#### ASSIGNED TASK:
Check the data underneath for lines holding the word "computer", and state only how many you find.

#### MATERIAL SHOWN:
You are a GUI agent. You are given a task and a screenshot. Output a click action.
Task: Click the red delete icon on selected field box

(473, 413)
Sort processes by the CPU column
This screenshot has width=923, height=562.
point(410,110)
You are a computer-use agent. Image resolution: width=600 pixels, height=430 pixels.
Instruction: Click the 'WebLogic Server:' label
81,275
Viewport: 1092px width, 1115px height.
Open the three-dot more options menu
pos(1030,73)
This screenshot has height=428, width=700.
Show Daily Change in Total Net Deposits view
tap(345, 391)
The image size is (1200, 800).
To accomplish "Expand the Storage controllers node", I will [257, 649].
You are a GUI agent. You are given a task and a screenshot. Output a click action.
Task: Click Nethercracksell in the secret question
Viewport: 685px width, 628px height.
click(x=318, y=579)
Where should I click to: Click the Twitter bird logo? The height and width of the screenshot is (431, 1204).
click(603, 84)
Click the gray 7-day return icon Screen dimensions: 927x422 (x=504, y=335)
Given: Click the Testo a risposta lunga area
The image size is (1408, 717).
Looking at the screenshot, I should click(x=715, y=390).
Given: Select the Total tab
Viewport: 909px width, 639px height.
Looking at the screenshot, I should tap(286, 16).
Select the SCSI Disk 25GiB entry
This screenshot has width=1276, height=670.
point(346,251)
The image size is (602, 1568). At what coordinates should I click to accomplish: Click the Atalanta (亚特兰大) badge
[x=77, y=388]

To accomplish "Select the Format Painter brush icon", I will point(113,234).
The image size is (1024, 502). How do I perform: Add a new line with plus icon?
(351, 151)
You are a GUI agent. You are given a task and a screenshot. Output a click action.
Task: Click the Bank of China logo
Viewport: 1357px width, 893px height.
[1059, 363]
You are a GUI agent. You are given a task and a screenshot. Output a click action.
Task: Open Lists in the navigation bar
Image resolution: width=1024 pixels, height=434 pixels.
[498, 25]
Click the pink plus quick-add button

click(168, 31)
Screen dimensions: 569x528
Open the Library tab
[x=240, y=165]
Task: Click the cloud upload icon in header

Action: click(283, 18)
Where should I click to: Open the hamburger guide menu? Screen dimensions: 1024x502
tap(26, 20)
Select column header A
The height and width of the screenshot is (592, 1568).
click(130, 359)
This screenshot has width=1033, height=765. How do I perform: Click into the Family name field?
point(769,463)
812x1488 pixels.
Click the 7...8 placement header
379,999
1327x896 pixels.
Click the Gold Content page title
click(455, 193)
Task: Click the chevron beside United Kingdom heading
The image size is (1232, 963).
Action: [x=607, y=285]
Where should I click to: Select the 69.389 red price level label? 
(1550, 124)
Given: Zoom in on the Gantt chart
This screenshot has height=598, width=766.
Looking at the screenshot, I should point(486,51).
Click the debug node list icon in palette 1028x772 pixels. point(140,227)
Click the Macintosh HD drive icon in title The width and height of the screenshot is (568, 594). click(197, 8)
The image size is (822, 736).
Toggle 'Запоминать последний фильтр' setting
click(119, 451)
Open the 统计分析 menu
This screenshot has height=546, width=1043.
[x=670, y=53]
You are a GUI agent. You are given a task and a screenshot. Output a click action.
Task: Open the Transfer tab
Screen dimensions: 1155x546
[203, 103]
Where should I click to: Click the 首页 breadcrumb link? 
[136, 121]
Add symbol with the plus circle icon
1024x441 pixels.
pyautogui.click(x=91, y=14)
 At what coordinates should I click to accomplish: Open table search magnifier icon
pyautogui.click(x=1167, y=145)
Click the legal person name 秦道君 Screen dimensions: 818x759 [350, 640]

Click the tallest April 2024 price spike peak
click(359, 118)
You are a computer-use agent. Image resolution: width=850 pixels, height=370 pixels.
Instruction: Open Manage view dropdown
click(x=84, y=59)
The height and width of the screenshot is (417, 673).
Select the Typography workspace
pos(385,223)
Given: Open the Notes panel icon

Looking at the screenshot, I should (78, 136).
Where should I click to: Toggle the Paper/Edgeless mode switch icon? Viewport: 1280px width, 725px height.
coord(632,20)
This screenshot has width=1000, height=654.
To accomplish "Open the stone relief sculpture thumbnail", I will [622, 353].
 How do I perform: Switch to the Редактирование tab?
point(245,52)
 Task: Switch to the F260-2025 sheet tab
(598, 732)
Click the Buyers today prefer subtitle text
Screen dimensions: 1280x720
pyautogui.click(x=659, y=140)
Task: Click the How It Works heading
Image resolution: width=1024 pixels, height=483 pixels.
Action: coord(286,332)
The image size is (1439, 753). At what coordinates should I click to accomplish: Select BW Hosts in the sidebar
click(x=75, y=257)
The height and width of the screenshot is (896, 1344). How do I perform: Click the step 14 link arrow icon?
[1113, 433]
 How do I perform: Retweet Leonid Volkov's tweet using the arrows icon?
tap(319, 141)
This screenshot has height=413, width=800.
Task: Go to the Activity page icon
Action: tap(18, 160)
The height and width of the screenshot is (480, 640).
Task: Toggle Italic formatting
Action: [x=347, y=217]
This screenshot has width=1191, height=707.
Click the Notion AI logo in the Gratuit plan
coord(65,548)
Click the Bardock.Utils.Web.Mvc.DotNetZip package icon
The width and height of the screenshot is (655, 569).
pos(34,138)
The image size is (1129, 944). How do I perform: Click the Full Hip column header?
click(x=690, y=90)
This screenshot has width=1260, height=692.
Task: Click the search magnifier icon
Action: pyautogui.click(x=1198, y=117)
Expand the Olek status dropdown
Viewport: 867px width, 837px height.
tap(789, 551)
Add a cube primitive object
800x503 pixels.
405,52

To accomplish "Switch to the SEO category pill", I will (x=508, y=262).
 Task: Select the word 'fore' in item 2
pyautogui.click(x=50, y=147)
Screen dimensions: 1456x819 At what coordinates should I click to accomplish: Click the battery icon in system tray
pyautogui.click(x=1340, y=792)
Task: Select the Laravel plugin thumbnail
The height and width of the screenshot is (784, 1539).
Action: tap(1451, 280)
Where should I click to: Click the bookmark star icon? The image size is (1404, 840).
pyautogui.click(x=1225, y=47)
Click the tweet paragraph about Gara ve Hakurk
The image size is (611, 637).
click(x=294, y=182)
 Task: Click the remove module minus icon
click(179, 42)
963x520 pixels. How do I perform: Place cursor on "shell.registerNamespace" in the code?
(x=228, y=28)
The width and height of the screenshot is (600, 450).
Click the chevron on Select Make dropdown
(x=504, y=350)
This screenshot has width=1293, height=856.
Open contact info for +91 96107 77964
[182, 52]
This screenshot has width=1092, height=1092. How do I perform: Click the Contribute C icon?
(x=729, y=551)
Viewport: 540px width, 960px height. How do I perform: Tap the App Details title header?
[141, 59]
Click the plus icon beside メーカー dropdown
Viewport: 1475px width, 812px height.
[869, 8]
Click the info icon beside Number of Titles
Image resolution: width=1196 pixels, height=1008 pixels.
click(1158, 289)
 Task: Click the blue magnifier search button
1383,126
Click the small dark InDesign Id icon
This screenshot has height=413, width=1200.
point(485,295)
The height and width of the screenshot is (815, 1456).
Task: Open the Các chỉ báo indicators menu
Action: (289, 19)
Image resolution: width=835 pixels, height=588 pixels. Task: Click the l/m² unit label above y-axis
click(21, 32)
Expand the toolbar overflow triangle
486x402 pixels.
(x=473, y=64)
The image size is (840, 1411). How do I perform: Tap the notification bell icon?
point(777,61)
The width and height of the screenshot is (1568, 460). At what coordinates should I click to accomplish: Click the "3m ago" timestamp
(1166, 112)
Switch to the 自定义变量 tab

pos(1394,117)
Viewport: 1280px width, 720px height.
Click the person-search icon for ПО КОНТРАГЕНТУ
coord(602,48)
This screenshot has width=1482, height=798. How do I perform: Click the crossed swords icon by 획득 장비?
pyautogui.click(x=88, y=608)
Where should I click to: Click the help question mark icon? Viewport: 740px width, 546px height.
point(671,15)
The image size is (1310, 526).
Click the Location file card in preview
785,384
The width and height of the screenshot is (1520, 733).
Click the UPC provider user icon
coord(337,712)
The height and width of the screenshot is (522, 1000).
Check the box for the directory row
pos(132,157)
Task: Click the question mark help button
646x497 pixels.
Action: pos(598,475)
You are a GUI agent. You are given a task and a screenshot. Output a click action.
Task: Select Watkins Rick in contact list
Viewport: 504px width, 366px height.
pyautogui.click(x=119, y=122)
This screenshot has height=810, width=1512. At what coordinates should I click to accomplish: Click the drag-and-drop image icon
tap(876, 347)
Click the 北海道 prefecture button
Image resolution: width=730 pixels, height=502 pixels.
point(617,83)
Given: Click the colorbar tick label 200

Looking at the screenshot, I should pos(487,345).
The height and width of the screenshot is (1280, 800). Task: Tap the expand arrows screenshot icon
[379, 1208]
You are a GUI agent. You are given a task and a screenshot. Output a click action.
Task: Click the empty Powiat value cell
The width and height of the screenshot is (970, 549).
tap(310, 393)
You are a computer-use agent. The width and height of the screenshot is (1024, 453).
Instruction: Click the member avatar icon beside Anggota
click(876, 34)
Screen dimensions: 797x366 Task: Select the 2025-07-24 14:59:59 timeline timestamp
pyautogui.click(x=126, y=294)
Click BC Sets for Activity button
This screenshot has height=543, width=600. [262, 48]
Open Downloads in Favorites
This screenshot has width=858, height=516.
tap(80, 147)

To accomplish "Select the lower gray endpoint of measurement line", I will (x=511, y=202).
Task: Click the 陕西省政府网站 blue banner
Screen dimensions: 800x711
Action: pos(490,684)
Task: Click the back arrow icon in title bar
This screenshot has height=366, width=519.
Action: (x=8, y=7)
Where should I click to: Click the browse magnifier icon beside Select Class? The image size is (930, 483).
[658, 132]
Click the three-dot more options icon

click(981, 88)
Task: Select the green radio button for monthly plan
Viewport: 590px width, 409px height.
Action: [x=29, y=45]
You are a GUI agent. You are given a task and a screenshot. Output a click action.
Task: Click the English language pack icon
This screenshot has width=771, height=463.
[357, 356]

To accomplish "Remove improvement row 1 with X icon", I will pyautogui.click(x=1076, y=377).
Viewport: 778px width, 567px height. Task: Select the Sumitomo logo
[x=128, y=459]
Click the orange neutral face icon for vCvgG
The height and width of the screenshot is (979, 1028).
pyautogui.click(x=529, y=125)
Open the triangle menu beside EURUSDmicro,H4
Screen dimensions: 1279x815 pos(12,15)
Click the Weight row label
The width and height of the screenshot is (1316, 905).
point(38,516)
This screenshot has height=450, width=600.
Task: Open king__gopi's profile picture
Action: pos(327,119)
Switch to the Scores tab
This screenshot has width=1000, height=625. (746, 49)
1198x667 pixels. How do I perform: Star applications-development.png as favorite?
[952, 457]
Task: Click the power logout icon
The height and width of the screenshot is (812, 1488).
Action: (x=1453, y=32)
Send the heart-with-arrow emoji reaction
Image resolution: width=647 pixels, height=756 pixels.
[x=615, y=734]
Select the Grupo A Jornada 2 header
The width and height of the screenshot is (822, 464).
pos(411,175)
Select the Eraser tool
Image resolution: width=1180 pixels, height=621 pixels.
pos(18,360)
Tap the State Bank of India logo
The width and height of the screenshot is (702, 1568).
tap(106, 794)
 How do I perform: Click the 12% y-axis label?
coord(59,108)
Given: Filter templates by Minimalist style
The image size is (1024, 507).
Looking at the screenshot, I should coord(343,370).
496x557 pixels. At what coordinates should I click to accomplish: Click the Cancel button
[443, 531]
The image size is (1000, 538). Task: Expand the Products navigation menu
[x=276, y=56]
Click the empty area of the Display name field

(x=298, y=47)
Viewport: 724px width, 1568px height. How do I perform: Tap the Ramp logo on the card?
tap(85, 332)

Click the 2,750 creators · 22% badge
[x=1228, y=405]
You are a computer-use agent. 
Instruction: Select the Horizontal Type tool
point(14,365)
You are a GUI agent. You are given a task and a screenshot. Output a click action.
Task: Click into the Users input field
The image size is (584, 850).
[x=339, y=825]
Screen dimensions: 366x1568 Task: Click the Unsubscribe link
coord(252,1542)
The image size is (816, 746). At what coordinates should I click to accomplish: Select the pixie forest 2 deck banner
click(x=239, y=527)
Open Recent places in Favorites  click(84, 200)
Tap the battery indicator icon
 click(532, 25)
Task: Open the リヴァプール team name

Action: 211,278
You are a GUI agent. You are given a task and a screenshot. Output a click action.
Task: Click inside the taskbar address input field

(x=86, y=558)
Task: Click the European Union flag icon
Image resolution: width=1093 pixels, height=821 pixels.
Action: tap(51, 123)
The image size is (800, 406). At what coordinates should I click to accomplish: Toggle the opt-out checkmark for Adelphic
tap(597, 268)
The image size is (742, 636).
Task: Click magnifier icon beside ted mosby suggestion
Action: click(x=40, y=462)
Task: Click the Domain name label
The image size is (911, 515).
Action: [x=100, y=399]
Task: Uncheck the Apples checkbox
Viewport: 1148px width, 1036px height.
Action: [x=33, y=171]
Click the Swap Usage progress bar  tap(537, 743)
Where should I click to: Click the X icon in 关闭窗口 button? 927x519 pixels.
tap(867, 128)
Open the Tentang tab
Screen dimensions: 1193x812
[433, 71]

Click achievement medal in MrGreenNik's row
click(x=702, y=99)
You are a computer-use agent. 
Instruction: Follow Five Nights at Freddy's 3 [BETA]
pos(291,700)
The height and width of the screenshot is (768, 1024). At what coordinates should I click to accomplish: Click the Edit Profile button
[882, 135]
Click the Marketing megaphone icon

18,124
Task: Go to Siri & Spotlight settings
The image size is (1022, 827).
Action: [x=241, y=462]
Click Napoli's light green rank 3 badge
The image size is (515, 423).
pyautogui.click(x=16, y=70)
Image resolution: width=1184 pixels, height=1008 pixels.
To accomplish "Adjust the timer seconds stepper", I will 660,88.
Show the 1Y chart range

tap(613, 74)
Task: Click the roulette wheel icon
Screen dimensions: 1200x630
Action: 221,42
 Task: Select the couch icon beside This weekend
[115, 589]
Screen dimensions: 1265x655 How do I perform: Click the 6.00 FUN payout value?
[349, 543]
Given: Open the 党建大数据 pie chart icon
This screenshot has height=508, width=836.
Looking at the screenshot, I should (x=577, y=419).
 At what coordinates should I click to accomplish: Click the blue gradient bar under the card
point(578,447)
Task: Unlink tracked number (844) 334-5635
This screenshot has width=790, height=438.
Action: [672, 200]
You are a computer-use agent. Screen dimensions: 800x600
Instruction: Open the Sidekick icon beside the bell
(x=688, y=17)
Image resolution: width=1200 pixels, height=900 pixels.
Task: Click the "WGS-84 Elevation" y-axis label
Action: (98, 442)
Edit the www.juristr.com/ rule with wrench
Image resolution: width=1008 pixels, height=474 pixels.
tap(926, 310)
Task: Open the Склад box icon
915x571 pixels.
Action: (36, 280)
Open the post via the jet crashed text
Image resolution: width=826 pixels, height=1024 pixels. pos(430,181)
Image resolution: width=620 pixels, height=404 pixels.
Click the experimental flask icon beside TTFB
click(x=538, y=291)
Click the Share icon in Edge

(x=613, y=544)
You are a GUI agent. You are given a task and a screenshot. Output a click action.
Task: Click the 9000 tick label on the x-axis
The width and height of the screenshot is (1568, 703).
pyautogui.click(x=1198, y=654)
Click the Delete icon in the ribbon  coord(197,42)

#### EXERCISE RESPONSE:
6